Second, for people who work with 454 data:
Case 4: “I have 454 data, my reads are not aligned, but they are equal in length”: Align them using PyNAST, because someone trimmed your reads in a meaningless way. Follow the instructions in Case 5.
Case 5: “I have 454 data, the quality filtering I used trimmed them from random locations”: Align them using PyNAST against GreenGenes template, use
o-trim-uninformative-columns-from-alignmentscript to remove columns of gap characters without any nucleotide information, then RE-TRIM the resulting alignment using
--from-end(if you have your forward primer intact) or
--from-start(if your reverse primer intact) to a have a nicely trimmed dataset before the oligotyping / MED analysis. If you are not sure whether you are doing the right thing, send an e-mail to Meren.
Case 6: “I have 454 data, all my reads reach to the distal primer, and I trimmed them all from the primer location”: Align your reads using PyNAST, use
o-trim-uninformative-columns-from-alignmentscript to remove columns of gap characters without any nucleotide information, and you are ready to go.
Don’t be alarmed if you find yourself thinking of the Illumina case and still wondering “but what happens if there is a natural insertion or deletion that shifts all bases? how does oligotyping help me solve it without an alignment?”.
Here is an attempt to clarify this:
Oligotyping requires reads in a dataset to start at an evolutionarily homologous region (i.e., following a primer site), and contain equal number of characters (or end at an evolutionarily homologous region –if this part doesn’t make sense, please do not continue and read the previous answer carefully). Since the artificial insertion or deletion of bases is not a common type of error for Illumina platforms, length variation among reads do represent biological differences (assuming you haven’t used a quality-filtering approach that trims reads from arbitrary nucleotide positions to preserve high-quality parts of them). In this case oligotyping can make sense of your reads without an alignment step. Yes, even if they contain natural insertions or deletions.
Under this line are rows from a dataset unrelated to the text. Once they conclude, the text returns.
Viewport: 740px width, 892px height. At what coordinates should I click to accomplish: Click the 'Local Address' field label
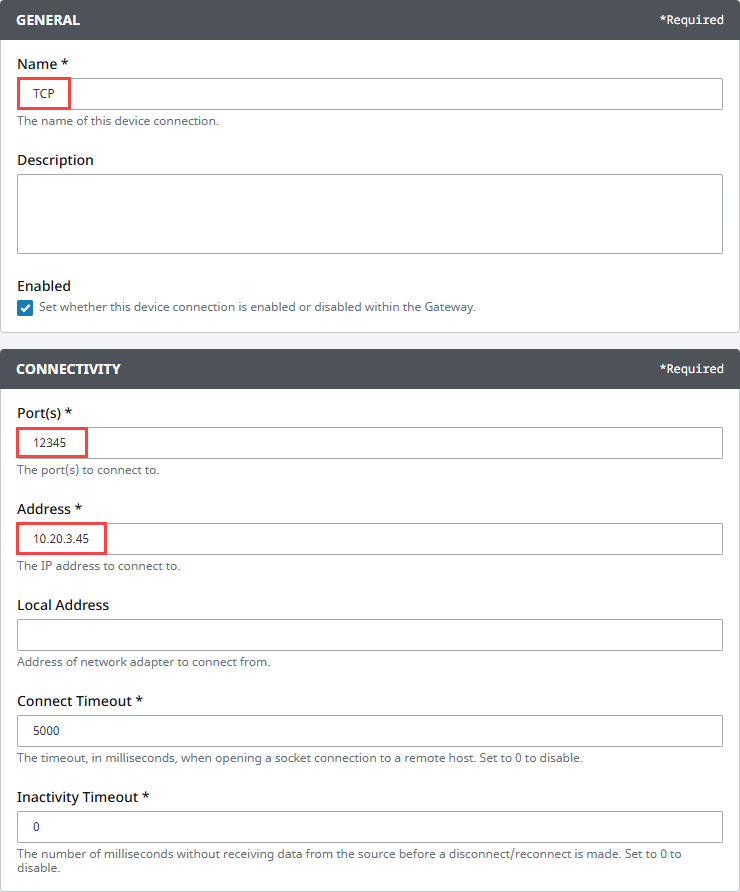(x=63, y=605)
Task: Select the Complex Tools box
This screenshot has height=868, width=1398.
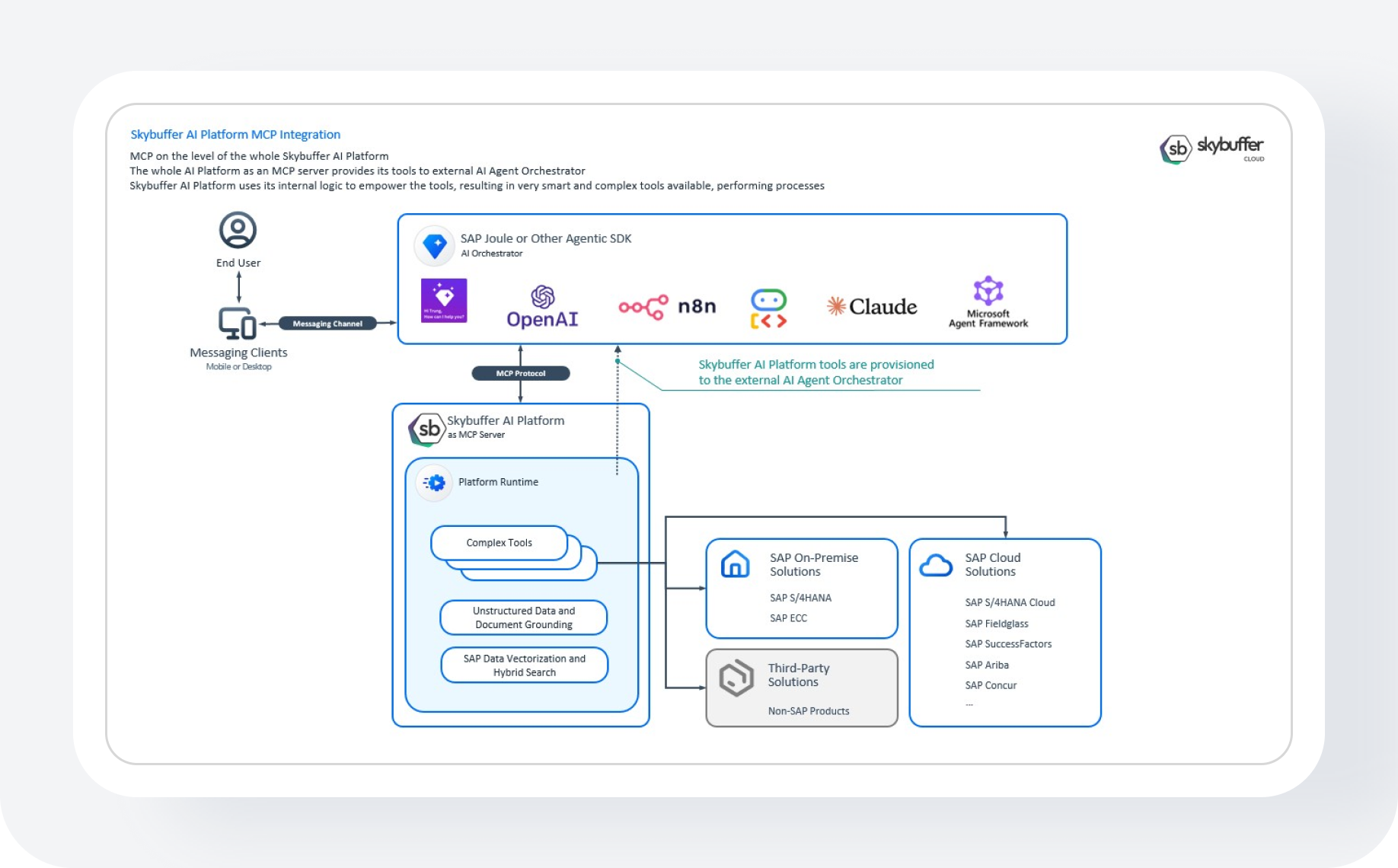Action: pyautogui.click(x=500, y=543)
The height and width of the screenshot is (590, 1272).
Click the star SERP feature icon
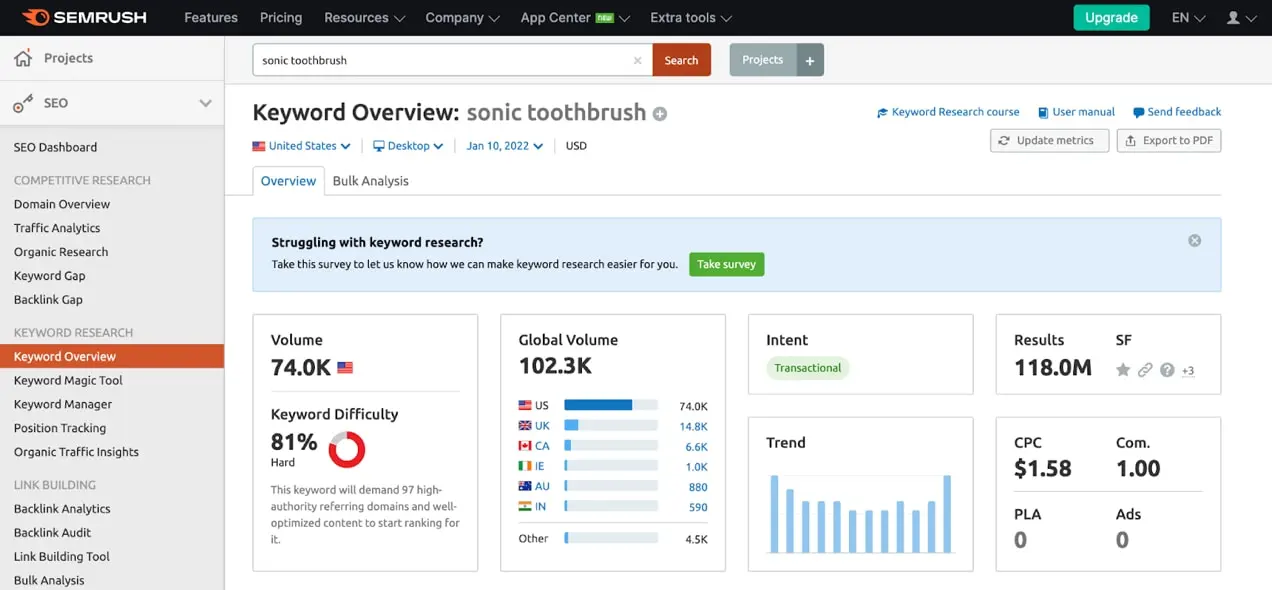pyautogui.click(x=1123, y=370)
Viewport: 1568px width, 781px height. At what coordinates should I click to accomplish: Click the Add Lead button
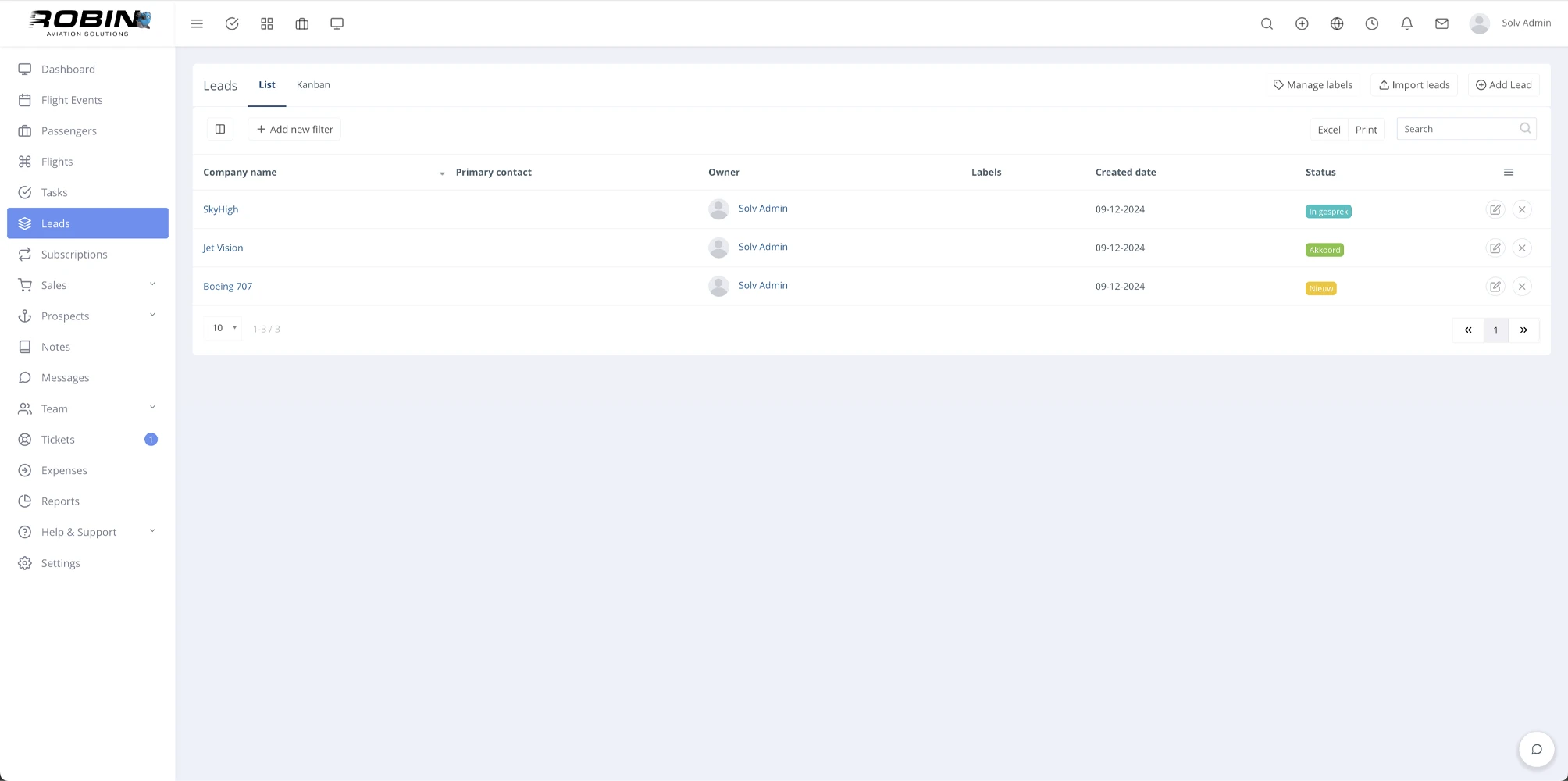click(1503, 84)
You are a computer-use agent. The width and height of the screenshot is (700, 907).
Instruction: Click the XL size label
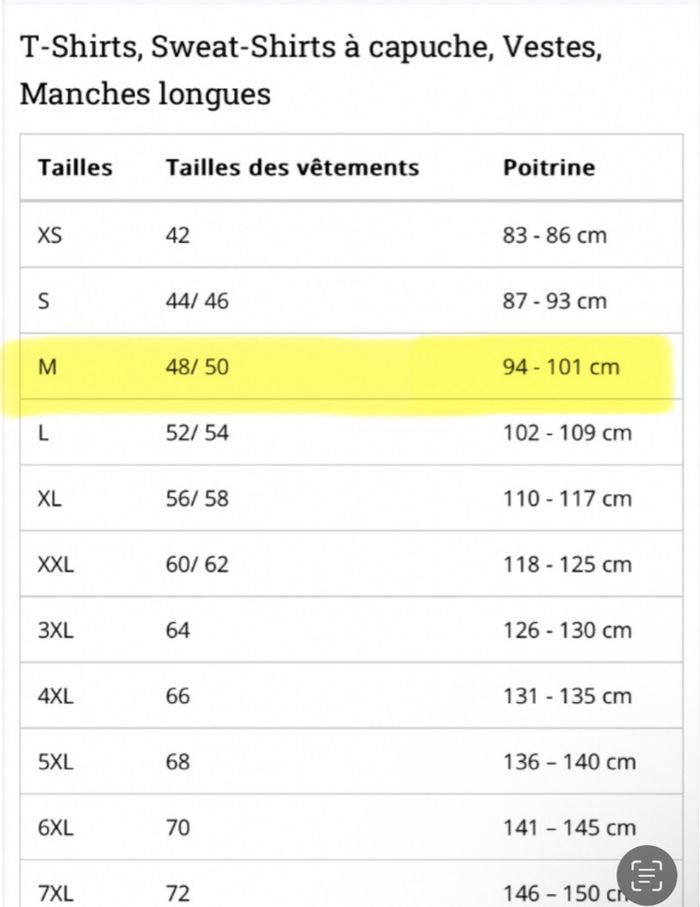click(x=50, y=499)
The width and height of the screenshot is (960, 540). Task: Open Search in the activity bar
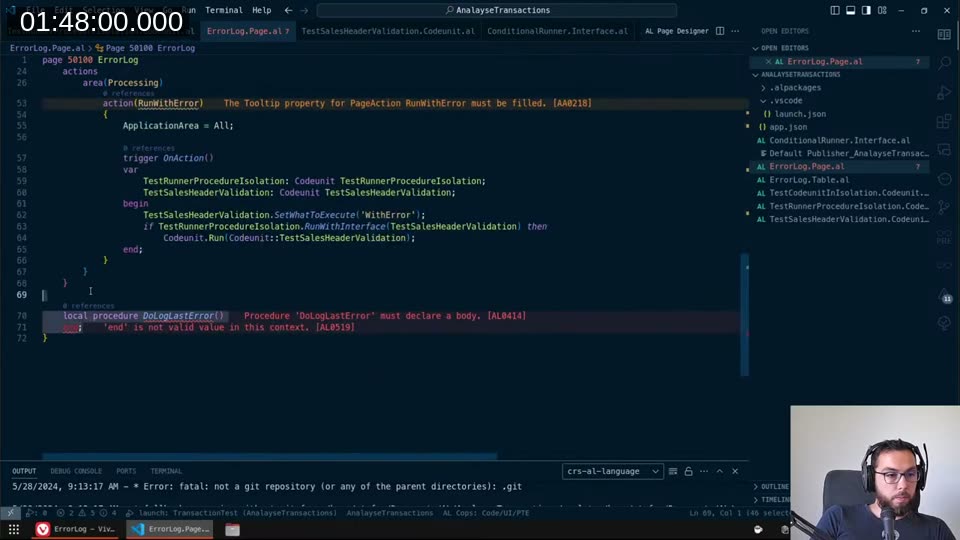tap(944, 63)
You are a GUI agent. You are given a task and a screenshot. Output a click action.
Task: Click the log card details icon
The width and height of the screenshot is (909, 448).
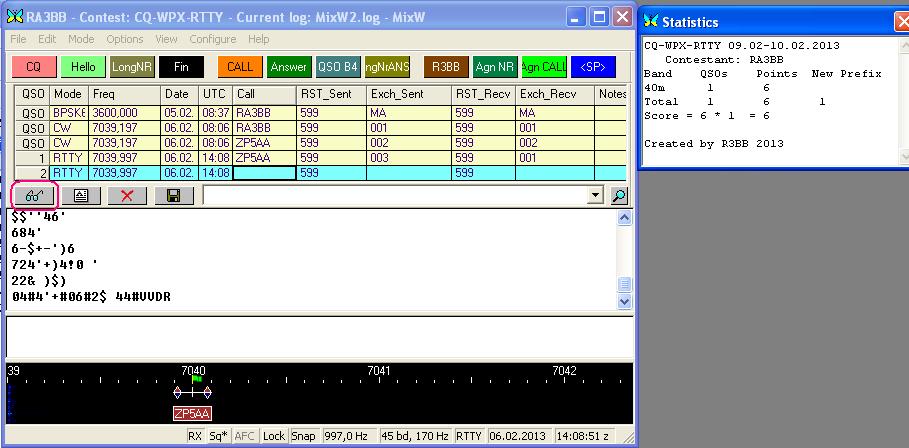82,195
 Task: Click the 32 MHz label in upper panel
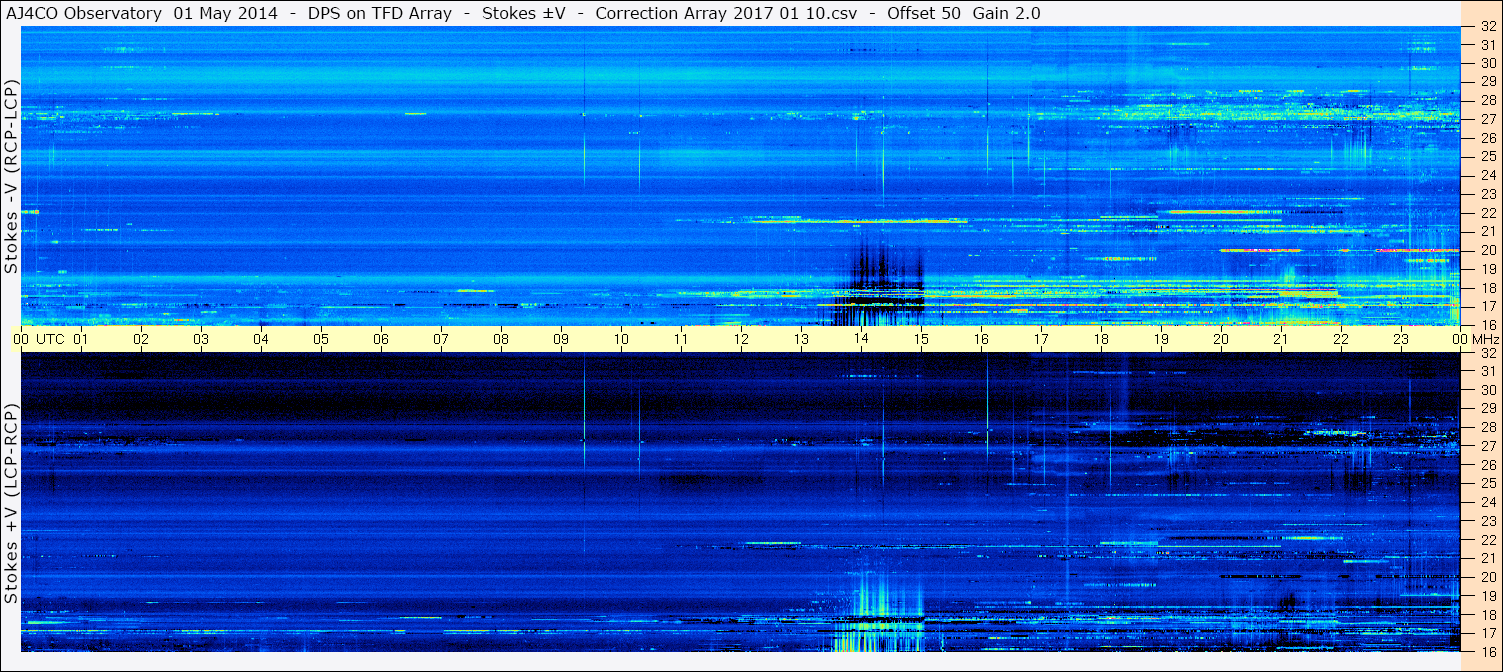(1487, 27)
Assume a dataset of two very closely related organisms that differ from each other by a single insertion at nth nucleotide position at the sequenced region. If the user performs the entropy analysis on this dataset following an alignment, there would be a single discernible entropy peak at position
n, since all reads lacking the inserted base would be accommodated with a gap character at
nth position. An oligotyping analysis using this position would result in two oligotypes, one of which represented by a gap character, and the other represented by the identity of the inserted base. On the other hand, if the user performs the entropy analysis on this dataset without an alignment, in this case there would be multiple peaks starting at
nth position, spanning the remaining bases following position
n, and each entropy peak would be equal in length when they are present. An oligotyping analysis using any of those entropy peaks (or any combination of them) would result in the same two oligotypes. Following figure is the translation of this paragraph into a visual form:
Each panel in the figure demonstrates an entropy analysis and the following oligotyping analysis of the same mock dataset with or without alignment. Below the entropy analysis results arbitrary nucleotide positions
r are marked. Separate oligotyping analyses using these positions and recovered oligotype identities are shown as piecharts. As you can see, regardless of the chosen entropy peak(s) for oligotyping analysis, results (meaning the representative sequences and their relative abundances) are identical for the same dataset with or without alignment.